Natural Negotiation Over Structure
The chat conversation interface is the primary means through which the AI agent communicates and comprehends information. Using any other method—like rigid API calls—is incompatible with the nature of the AI agent and leads to performance difficulties. Rather than creating a "tool," we must create an AI agent with capabilities.

I advocate grouping capabilities into a single agent. For example, you might have a "Terraform Agent." It isn't a tool; it is an entity able to have a conversation with you or another agent. It is able to handle chat-type requests without a specific structure. There is no specific order needed for inputs, and if the agent is unsure, it will simply say so.

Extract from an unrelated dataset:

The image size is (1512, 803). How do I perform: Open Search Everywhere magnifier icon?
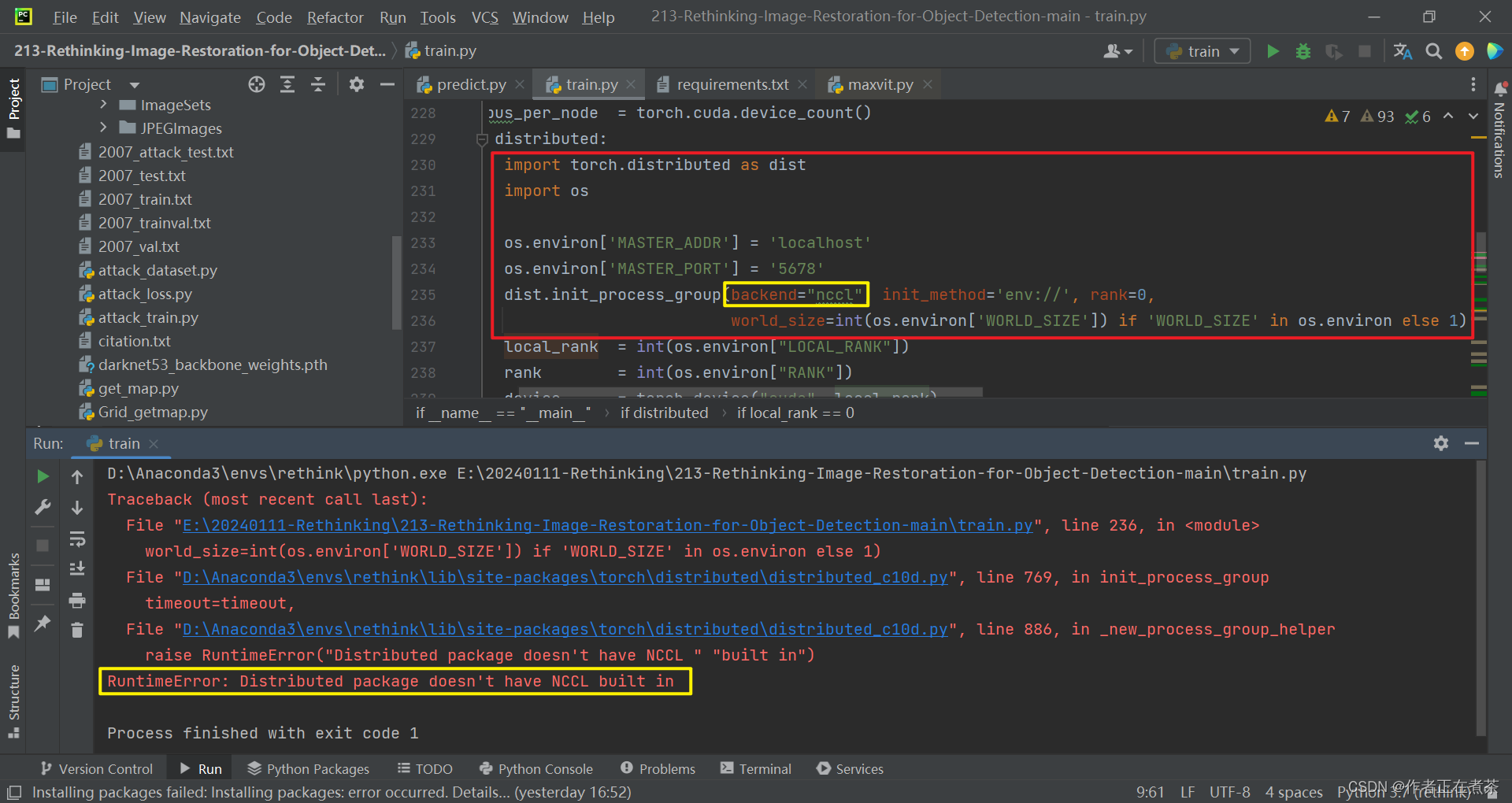(1433, 50)
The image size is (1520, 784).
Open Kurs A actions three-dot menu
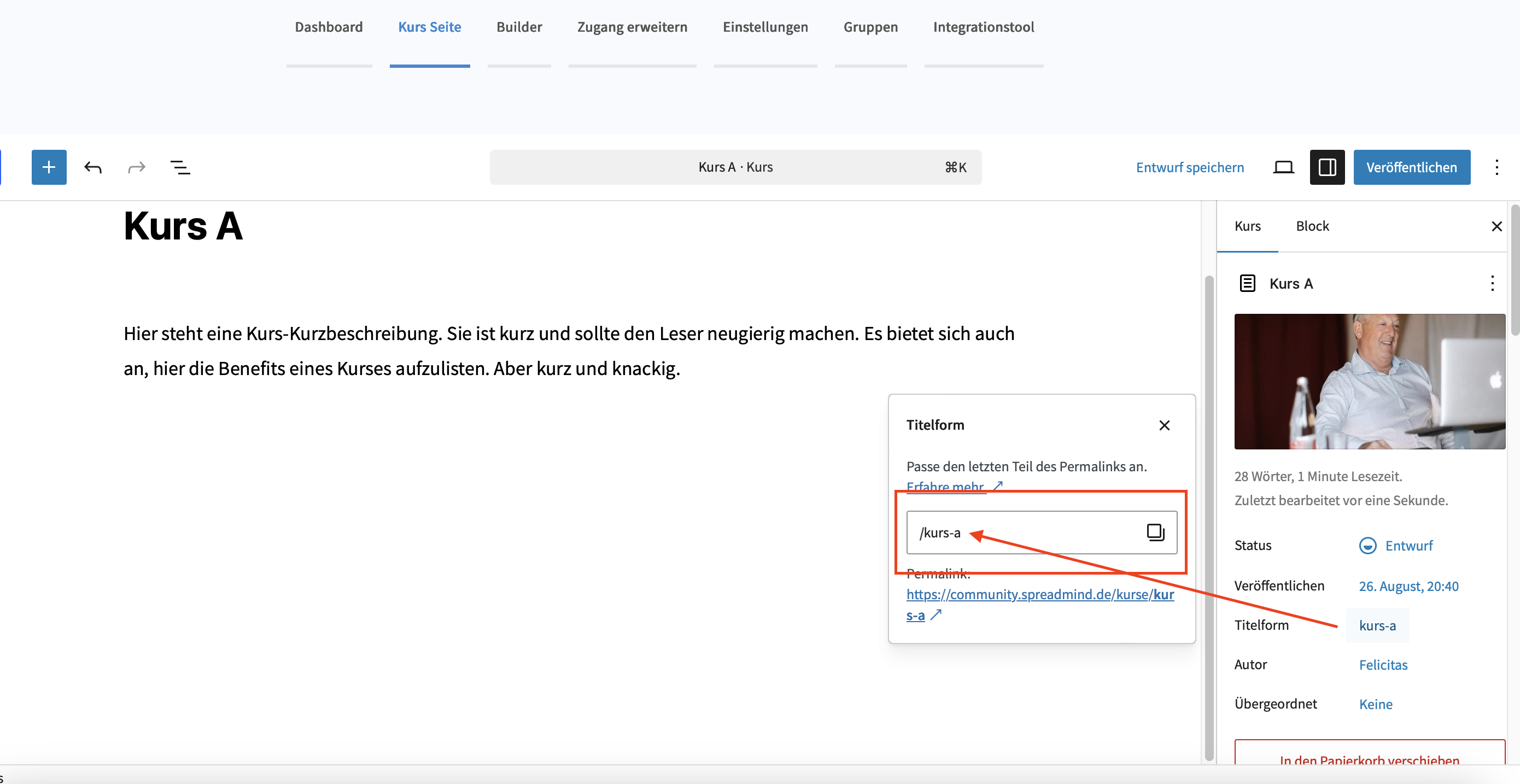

Through conversation, the requesting agent and the capable agent engage in a dialogue until they fully understand the request and capture all requirements before the capable agent performs the task. Both parties negotiate through conversation to arrive at a consensus.

The Capability Agent knows what data it needs to perform the task. It converts those needs into natural language requests, asks the provider to supply them, and then continues working with the requester until it has what it needs. It does the same with the returned information, the format style, and the gap between what the requester needs versus what the capability agent can provide.

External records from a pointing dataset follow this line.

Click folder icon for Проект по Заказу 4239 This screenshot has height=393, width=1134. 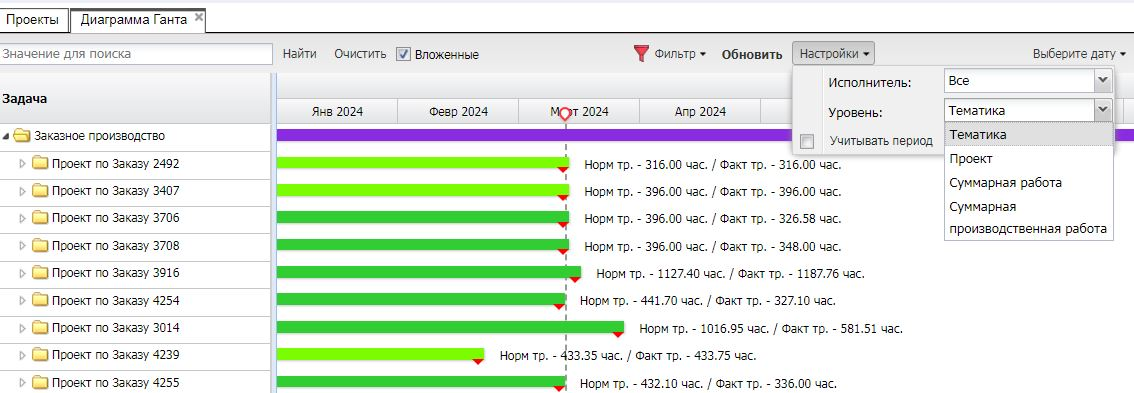point(40,355)
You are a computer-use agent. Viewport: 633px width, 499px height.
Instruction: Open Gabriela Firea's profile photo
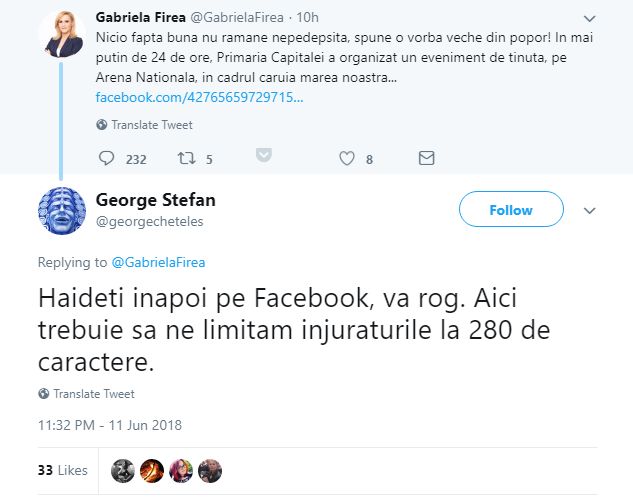coord(61,35)
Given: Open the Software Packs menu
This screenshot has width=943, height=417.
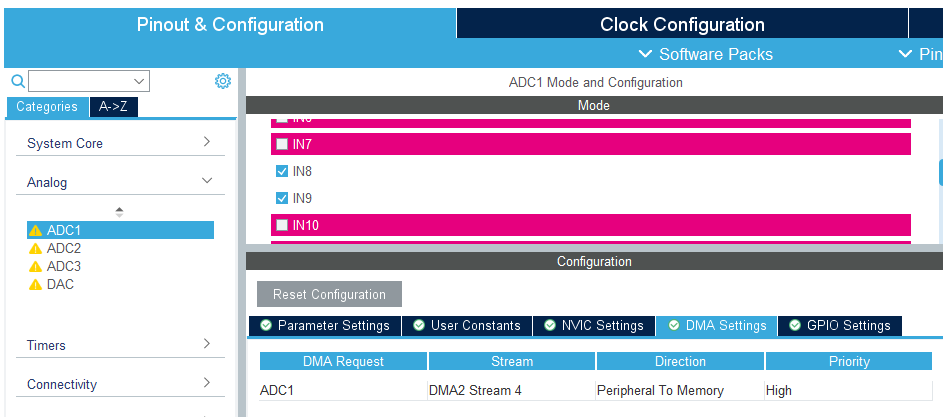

This approach is natural, and it is the way AI agents want to work. It emphasizes communication instead of adhering to a rigid structure. Being "out of order" is natural in a conversation; the agents will figure it out as they go, self-correcting along the way.
Conclusion
The result of this shift is a natural way for a Capability AI Agent to perform a task and for a Requesting Agent to have a task performed, all using natural conversation and playing to the strengths of LLM-based ASI agents.

Contrast this with the tool-call world, where the tool fails to leverage the true strengths of the LLM. In that world, software developers and model developers expend massive effort trying to fit outdated, structured thinking into a landscape dominated by unstructured chat. We are forcing out-of-order inputs into strict boxes with no guarantee that the resulting text will match what was originally requested.

We need to stop building for the past and start building Capability Agents for the future.